PASSAGE SHOWN:

______________________________

A configured :class:_Shell instance. Call it like a coroutine for local execution; access .env to plug it into a pipeline’s depends_on for deploy-time image building and registration.

______________________________

MATERIAL PROVIDED:
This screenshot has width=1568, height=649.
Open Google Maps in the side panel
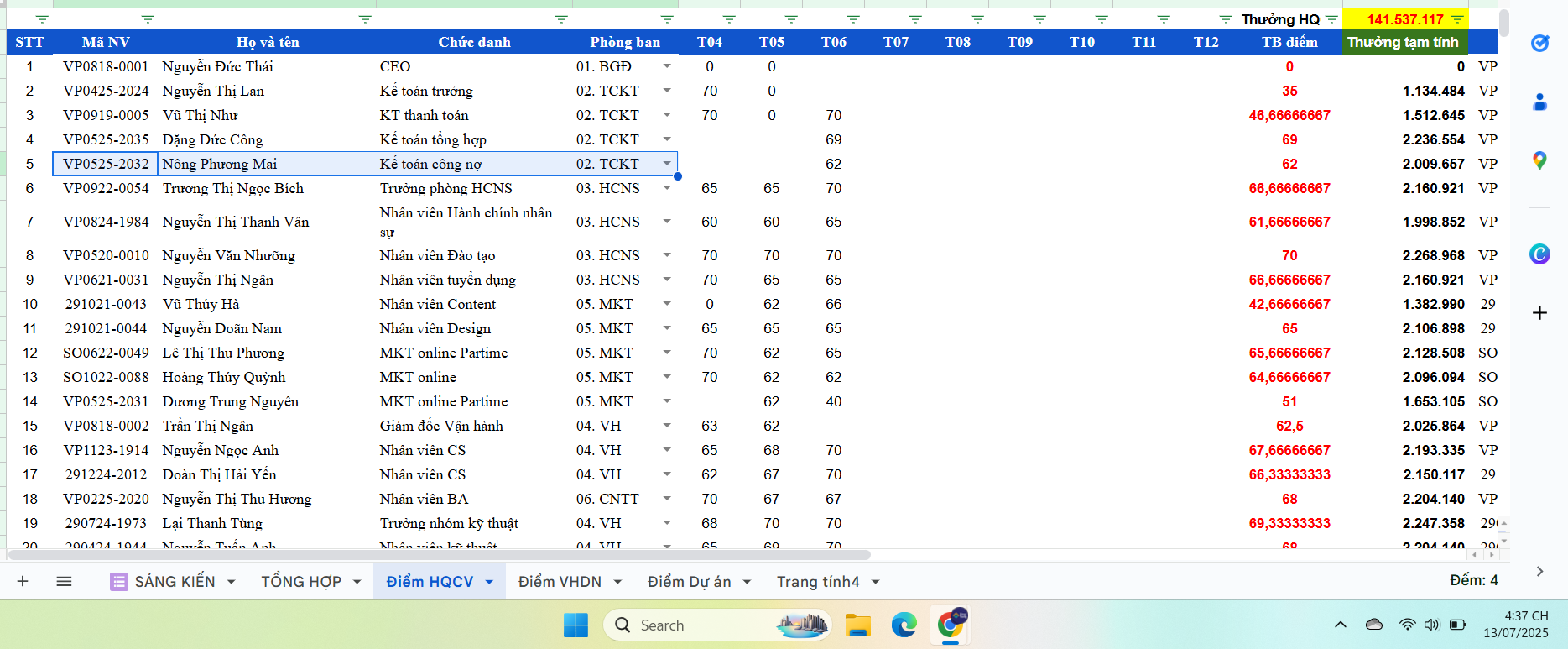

______________________________

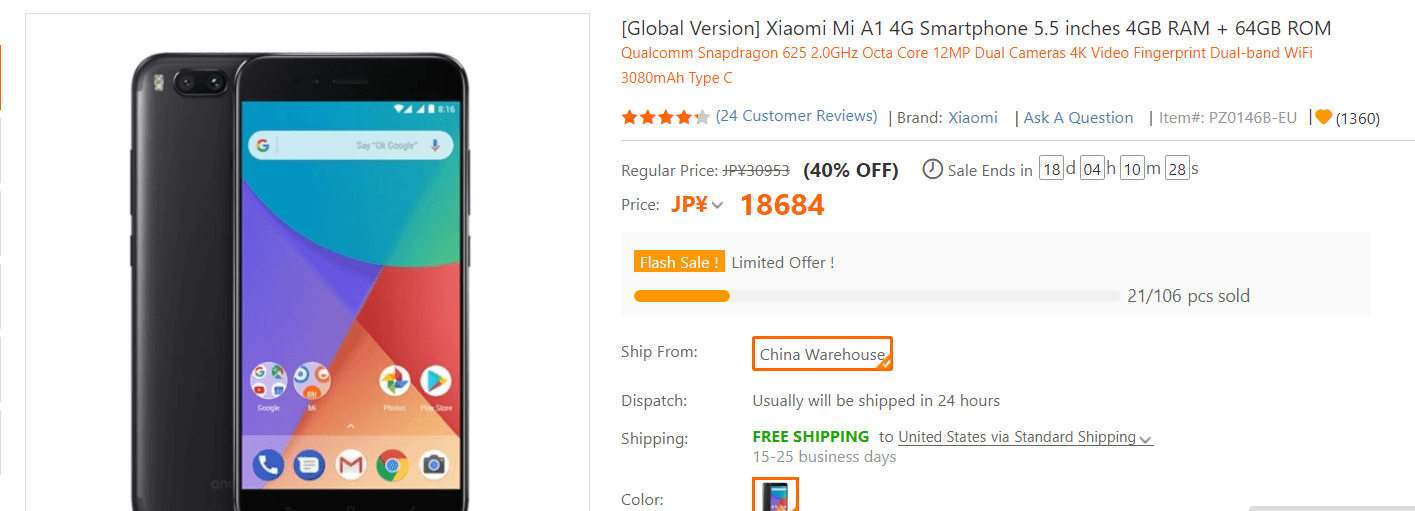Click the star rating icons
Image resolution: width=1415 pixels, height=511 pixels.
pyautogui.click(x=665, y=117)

______________________________

QUESTIONS TO ANSWER:
A – In the shell description, what do you access to plug the instance into a pipeline's depends_on?
B – Say whether each statement agrees with the shell description, answering yes or no and quoting the deciding words: (i) The instance can be called like a coroutine for local execution. (ii) Plugging .env into depends_on serves deploy-time image building and registration. (iii) The instance is returned unconfigured.

ANSWERS:
A – You access .env.

B –
(i) Yes: "Call it like a coroutine for local execution"
(ii) Yes: "for deploy-time image building and registration"
(iii) No: "A configured :class:_Shell instance"